Goal
Collect every line in the entries below that contains the word "Files", and copy each of those lines in full.

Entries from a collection
━━━━━━━━━━━━━━━━━━━━━━━━━━━━━━
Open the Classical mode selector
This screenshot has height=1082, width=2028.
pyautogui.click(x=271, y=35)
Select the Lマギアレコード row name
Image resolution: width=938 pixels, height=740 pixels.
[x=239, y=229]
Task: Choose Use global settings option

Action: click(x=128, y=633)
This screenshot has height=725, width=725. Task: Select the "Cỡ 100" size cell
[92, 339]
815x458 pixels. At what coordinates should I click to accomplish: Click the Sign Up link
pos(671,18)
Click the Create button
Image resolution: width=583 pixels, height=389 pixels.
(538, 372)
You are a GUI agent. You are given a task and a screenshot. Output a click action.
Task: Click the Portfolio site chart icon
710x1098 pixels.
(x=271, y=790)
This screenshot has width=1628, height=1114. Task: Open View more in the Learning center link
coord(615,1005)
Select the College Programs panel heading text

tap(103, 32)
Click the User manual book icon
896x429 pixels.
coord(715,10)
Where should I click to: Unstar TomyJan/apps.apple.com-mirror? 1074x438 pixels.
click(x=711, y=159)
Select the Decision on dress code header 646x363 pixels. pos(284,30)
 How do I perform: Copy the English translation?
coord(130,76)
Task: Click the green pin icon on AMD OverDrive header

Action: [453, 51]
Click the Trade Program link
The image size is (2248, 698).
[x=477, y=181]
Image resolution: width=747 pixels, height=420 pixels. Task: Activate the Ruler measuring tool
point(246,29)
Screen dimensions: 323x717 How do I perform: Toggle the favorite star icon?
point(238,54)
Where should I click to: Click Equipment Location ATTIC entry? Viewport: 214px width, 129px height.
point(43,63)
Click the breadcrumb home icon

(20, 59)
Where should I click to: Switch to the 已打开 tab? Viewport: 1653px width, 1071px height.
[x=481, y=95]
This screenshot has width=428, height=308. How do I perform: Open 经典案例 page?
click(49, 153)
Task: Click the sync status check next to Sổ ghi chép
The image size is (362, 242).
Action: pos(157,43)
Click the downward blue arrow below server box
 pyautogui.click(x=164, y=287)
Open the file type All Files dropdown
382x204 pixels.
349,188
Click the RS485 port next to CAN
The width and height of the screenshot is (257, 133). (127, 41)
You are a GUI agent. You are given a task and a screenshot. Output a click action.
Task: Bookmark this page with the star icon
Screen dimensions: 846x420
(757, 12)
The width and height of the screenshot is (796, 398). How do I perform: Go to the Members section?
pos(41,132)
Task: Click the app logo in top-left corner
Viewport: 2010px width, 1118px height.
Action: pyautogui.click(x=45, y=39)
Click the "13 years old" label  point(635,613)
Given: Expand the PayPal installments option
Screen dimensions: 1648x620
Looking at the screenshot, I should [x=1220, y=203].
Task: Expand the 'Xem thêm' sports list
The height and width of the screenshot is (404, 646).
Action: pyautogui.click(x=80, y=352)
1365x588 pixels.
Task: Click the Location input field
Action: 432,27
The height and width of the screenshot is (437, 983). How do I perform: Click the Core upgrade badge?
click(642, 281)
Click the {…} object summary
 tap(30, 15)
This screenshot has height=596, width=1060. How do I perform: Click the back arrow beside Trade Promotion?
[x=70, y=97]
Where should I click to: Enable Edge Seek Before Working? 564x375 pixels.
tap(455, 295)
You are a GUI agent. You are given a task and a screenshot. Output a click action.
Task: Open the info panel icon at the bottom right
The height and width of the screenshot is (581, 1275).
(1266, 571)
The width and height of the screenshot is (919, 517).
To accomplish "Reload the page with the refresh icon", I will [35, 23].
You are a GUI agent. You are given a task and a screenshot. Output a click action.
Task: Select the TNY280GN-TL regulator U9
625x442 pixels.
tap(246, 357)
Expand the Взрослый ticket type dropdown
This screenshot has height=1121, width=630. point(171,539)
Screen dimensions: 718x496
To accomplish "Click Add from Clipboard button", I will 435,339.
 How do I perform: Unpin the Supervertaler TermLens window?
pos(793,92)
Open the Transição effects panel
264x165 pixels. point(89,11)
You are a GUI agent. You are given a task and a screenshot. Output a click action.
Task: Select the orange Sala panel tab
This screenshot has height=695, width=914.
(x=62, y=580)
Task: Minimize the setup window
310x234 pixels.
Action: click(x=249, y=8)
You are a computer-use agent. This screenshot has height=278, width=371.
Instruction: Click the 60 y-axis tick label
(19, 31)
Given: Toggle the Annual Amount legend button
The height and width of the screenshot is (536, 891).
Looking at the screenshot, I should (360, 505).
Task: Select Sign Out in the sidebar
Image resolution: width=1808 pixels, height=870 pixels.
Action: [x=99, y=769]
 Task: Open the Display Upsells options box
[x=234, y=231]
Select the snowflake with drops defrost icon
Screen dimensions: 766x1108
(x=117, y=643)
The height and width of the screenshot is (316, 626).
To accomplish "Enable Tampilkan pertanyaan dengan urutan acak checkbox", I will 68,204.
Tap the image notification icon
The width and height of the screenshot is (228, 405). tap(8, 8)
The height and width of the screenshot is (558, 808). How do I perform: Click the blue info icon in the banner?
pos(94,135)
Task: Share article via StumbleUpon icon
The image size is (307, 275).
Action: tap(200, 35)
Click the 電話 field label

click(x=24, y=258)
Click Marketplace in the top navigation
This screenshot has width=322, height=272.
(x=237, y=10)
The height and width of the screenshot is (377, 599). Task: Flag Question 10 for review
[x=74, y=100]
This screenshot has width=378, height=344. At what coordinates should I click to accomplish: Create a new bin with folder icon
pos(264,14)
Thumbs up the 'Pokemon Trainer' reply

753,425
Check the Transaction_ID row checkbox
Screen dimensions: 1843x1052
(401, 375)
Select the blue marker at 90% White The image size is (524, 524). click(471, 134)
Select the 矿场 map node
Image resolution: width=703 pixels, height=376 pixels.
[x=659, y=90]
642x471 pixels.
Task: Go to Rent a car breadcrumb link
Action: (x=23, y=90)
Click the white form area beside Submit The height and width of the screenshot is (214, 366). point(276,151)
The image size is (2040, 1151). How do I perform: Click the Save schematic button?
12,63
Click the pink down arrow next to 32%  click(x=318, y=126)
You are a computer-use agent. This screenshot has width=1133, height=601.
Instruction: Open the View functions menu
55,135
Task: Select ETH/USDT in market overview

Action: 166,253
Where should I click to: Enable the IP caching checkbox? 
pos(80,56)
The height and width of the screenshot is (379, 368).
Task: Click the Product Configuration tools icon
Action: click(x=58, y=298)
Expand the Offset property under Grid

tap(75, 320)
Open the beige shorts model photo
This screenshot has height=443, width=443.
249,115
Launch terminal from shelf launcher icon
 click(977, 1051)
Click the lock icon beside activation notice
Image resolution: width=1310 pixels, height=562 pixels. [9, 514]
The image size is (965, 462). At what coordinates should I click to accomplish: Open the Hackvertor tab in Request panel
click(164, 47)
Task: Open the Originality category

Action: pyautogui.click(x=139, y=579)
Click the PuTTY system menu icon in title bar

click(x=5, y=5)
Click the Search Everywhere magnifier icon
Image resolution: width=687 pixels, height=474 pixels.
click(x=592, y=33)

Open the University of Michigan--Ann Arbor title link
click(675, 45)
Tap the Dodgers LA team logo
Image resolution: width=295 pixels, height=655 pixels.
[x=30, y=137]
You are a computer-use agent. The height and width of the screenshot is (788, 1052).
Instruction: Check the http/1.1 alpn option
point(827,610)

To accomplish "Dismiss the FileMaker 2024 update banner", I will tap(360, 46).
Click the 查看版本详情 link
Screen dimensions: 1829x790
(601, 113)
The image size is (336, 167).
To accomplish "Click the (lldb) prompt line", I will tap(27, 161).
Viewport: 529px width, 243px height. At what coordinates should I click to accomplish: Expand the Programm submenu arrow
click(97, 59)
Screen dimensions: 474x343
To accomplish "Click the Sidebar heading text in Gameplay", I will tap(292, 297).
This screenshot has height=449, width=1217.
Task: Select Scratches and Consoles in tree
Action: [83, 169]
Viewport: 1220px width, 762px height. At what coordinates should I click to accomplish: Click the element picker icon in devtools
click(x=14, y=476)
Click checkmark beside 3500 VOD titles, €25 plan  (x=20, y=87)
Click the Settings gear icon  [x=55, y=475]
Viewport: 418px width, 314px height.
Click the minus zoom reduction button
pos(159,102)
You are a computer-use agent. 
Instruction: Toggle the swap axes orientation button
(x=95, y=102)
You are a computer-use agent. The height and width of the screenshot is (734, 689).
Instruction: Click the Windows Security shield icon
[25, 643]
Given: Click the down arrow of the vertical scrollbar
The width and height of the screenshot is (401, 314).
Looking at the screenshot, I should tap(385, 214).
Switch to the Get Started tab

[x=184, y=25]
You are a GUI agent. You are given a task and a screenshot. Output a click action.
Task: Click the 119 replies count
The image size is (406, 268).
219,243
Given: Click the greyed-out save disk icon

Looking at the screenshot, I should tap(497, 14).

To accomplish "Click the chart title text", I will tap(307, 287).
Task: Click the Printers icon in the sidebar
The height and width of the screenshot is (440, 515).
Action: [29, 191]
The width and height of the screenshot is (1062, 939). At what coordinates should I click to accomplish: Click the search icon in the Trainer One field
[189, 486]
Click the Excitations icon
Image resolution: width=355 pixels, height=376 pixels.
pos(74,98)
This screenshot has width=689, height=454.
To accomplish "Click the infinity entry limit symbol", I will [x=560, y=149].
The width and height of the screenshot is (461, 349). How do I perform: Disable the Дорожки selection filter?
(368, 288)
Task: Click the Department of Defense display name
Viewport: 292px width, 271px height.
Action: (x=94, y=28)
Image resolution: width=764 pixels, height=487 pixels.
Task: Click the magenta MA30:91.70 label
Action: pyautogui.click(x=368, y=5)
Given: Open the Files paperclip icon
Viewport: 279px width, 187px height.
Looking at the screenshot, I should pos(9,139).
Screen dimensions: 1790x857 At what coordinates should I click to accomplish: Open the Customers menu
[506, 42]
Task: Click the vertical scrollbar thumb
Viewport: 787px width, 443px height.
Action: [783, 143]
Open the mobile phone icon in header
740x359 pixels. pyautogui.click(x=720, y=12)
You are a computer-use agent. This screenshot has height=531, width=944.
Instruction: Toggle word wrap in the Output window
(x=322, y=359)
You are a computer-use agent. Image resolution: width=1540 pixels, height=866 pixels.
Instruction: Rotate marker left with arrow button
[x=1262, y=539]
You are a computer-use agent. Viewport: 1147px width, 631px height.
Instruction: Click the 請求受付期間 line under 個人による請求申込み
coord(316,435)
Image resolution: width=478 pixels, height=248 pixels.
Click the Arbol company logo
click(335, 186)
━━━━━━━━━━━━━━━━━━━━━━━━━━━━━━
Expected answer
Open the file type All Files dropdown
Given: Open the Files paperclip icon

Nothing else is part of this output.